In the last 14 games up through Sunday’s 7-3 victory against the A’s at Oakland Coliseum, the Sox are batting .288 with 32 extra-base hits – 11 home runs – and 68 runs scored.

Spearheading the offensive surge has been right fielder Avisail Garcia.

Sox fans have been waiting some time to see this sort of productivity from Garcia, who is hitting .346 after a three-hit game that included a two-run homer.

Garcia has collected two hits or more in six of the last eight games – seven of which the Sox won. He’s hit safely in 19 of the last 21 games and leads the club in batting average, hits, on-base percentage and multi-hit games.

“I’m just trying to work hard every day. I know the numbers are going to be there,” a confident Garcia said. “I just have to be healthy the whole year.”

Garcia missed roughly four months of the 2014 season after diving arms-first for a fly ball on April 9. He had surgery to repair a torn labrum and an avulsion fracture in his left shoulder, and Garcia wasn’t expected to return at all that season.

But he recovered faster than expected and returned to the lineup Aug. 16. He smacked two base hits and drove in a run in his first game back, but there weren’t too many more highlights for Garcia after that.

The experience he gained after the injury proved to be important all by itself, though.

“That’s the best thing we did, because they expected I wasn’t going to play,” Garcia said. “I came back and saw 160 at-bats and then I played in Venezuela a little bit more, so it’s kind of like 280 at-bats. So that’s pretty good for the injury I had.”

Teammate Jose Abreu went a step further in his praise for Garcia after the injury.

“Last year without him, the season wasn’t good for us,” Abreu said through a translator. “This season, with him healthy, he’s capable of showing what he can do in the field. He’s a very, very talented player. He has five tools, and he has shown it. He made us a better team. I’m very happy to have him here right now for us and the momentum he is giving.”

The Sox acquired Garcia from Detroit in 2013 as part of the three-team deal that sent Jake Peavy to Boston. He spent two months of that season with the Sox and showed flashes of the player he could be, but is now proving with his bat and his health that he belongs, Ventura said.

Garcia said he’s feeling confident at the plate right now and better understands the way pitchers are approaching his at-bats.

That was on display while reaching base four times Saturday, including a two-run, game-tying single in the third inning. He came back from an 0-2 count and saw nine pitches before the key hit.

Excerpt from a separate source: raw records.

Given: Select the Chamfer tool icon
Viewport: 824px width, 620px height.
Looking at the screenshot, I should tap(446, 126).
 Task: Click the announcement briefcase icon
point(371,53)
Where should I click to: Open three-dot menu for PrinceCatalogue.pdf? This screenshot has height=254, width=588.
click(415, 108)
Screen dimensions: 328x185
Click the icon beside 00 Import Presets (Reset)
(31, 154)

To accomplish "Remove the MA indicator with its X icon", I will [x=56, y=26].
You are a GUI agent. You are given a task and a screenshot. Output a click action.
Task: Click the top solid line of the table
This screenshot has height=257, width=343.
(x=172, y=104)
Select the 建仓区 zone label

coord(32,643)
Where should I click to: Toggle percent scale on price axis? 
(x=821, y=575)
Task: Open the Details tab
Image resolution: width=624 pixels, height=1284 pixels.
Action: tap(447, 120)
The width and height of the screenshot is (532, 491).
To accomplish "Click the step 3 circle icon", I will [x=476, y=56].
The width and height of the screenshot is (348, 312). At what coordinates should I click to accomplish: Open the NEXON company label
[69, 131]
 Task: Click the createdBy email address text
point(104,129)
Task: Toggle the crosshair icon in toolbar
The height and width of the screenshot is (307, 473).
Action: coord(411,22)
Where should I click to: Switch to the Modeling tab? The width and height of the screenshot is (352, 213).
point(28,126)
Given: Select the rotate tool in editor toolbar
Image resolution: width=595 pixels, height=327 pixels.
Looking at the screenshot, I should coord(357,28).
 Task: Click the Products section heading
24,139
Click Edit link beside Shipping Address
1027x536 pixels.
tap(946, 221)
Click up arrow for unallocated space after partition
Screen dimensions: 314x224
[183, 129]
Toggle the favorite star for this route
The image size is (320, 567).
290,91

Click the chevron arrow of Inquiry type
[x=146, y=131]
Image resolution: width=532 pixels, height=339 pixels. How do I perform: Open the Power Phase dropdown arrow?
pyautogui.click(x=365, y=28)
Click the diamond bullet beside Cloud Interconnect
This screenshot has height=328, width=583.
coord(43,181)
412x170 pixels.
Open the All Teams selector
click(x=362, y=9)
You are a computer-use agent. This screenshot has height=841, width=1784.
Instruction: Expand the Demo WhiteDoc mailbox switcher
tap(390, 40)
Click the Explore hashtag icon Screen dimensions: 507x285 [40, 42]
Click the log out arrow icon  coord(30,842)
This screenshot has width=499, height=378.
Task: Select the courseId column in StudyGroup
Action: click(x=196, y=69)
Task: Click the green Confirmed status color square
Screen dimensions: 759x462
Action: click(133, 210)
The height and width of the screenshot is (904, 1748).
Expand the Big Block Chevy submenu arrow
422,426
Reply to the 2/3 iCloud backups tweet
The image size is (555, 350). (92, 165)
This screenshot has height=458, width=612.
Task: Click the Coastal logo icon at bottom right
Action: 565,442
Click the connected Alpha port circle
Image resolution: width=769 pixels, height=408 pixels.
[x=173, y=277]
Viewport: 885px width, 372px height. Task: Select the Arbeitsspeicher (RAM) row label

It was the second time in as many days that Garcia came up clutch. He cranked a two-out double Friday to cap a five-run seventh inning on the way to a 7-6 victory.

“You have to be patient,” Garcia said. “Sometimes that’s going to happen. Sometimes you’re going to strike out. Sometimes you’re going to homer. Sometimes you’re going to hit a base hit. You have to be patient.”

The offense seems to have taken that cue from Garcia, having drawn more walks so far in May as it did in all of April.

The White Sox entered Sunday’s game batting .281 in May with a .345 OBP and 30 extra-base hits.